■ SHORT TASK:
Return the data below unchanged, starting with the line containing "You are a computer-use agent. This" and going on through the line containing "[x=465, y=335]".

■ TASK MATERIAL:
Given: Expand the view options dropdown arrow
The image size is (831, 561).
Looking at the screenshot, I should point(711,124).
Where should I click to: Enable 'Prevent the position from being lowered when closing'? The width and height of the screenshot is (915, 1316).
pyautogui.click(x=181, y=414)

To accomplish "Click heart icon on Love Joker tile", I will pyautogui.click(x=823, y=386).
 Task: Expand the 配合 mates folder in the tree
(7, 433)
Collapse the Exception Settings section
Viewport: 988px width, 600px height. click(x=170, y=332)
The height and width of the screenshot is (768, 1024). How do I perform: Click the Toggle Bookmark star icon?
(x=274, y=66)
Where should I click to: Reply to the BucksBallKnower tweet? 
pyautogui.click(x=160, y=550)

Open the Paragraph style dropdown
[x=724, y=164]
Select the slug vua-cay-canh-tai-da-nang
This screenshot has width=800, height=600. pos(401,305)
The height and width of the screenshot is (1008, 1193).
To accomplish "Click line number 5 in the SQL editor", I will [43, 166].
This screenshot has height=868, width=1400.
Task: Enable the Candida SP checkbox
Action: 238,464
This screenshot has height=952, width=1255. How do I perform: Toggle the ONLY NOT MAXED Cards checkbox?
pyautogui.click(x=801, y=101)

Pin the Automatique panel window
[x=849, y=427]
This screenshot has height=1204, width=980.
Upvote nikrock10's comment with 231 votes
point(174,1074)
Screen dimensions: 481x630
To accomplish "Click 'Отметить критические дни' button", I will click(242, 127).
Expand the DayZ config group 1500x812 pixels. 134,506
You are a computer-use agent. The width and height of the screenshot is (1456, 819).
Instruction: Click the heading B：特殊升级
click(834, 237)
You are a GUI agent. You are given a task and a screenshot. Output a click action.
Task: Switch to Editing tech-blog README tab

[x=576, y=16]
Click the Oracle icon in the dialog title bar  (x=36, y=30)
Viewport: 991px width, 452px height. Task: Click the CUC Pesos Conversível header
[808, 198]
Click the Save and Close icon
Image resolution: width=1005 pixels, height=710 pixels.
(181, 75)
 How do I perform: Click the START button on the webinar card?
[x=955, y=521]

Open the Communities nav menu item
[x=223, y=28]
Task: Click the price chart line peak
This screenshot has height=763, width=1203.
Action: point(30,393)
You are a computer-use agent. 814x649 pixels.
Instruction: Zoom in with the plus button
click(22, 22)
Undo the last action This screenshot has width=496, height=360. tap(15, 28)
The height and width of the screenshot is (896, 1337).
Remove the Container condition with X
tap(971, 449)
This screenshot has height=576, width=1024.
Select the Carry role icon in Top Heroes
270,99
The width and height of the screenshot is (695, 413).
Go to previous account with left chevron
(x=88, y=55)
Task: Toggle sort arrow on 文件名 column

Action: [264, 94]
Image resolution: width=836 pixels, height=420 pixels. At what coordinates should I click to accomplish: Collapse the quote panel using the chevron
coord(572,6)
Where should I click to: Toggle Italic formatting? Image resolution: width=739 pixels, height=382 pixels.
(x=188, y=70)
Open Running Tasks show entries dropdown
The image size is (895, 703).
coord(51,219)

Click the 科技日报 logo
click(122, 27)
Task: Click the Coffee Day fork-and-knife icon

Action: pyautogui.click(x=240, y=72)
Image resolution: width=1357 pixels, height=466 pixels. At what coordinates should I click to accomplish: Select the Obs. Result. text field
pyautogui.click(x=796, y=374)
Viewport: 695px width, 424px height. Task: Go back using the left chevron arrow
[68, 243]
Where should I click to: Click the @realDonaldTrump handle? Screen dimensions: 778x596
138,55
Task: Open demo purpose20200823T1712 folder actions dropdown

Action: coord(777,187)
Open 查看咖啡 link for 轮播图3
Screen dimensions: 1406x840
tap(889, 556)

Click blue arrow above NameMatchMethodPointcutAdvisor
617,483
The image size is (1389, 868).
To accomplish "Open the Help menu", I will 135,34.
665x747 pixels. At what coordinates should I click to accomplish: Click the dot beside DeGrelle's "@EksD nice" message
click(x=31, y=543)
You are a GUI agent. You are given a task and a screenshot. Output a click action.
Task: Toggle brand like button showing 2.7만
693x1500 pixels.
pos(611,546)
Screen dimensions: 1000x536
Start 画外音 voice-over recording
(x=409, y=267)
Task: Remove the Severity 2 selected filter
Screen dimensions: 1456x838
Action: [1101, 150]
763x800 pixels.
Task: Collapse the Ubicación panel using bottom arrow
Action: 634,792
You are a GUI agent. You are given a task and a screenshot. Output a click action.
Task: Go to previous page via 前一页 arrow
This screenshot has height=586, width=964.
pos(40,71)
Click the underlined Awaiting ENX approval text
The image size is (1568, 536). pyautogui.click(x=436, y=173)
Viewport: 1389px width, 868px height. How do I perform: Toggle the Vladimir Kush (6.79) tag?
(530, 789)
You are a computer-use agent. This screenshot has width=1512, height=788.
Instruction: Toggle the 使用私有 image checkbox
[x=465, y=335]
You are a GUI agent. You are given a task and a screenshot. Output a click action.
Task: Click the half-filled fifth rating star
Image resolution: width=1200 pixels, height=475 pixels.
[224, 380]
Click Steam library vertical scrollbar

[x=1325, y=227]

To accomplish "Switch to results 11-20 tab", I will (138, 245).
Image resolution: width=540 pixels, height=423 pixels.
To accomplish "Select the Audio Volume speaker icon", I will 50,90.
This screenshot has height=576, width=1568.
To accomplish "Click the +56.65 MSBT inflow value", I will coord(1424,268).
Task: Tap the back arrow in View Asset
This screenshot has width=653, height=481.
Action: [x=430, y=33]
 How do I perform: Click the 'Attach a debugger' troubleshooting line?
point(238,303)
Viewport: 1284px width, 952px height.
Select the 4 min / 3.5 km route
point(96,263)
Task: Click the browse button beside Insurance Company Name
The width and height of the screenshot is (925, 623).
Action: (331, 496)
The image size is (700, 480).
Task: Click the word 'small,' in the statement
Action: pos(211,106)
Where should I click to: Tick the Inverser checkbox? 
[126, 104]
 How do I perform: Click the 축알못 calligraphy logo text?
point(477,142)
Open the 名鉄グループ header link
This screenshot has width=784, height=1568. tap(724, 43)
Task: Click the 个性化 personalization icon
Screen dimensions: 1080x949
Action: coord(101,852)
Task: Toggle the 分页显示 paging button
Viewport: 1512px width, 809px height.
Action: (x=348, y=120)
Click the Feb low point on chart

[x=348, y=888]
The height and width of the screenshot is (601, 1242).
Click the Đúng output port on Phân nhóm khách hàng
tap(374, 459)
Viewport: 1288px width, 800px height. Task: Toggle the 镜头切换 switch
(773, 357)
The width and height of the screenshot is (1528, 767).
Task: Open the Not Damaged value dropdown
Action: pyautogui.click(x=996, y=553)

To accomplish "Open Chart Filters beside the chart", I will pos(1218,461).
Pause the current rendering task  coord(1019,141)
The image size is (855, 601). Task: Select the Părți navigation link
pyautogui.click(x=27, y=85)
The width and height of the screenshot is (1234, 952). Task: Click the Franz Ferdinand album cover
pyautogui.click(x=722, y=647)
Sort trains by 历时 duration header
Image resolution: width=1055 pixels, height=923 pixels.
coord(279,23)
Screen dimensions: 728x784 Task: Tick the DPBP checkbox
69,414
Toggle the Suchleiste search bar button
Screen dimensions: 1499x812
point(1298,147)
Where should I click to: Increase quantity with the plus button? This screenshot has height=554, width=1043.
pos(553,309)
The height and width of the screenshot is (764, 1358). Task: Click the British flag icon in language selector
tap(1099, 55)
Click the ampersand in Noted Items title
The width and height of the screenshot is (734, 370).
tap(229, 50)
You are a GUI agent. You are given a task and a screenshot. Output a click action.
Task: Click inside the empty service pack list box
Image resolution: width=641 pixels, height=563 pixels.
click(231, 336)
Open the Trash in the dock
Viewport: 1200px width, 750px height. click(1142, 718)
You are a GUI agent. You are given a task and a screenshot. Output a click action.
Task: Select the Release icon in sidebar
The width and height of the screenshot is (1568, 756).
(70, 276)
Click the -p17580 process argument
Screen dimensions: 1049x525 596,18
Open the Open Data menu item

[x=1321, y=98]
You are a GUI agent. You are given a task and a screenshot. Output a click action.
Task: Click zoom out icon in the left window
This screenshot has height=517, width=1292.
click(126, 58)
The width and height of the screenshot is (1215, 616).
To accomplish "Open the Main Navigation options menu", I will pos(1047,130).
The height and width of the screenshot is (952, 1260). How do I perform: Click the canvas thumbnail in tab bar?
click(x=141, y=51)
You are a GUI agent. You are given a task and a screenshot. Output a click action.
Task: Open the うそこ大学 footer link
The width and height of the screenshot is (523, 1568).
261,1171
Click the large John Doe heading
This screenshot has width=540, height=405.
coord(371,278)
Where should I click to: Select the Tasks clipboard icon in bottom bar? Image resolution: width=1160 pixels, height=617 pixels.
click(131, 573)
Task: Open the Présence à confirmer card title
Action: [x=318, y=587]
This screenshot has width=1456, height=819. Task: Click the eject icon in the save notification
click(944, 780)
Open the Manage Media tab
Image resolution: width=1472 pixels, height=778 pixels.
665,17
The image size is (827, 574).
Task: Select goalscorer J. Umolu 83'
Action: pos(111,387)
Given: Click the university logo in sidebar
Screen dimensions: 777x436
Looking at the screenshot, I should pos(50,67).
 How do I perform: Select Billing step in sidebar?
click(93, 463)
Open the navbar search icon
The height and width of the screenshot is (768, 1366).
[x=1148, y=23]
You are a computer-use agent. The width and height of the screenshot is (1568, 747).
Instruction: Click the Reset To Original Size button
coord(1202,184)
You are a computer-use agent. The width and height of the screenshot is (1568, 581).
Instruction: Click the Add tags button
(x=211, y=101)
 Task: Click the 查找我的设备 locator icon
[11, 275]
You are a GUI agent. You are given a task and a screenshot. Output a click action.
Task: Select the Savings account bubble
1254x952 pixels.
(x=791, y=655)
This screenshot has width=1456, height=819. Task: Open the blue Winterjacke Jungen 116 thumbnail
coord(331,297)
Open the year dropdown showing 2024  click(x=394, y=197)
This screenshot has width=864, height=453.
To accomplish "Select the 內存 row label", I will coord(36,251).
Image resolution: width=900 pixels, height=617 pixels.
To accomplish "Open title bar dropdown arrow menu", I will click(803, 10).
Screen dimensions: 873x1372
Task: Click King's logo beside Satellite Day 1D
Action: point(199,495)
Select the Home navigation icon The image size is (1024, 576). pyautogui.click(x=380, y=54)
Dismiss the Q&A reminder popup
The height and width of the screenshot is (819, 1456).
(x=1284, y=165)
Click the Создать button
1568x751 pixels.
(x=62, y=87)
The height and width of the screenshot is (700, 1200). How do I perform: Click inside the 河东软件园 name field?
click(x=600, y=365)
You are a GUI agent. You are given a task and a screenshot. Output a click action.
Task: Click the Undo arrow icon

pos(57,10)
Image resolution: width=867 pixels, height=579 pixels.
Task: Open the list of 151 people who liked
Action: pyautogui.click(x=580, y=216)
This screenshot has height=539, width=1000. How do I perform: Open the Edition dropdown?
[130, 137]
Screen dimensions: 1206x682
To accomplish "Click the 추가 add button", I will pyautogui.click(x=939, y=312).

■ EXERCISE OUTPUT:
You are a computer-use agent. This screenshot has width=1512, height=788.
Instruction: Toggle the 使用私有 image checkbox
[x=465, y=335]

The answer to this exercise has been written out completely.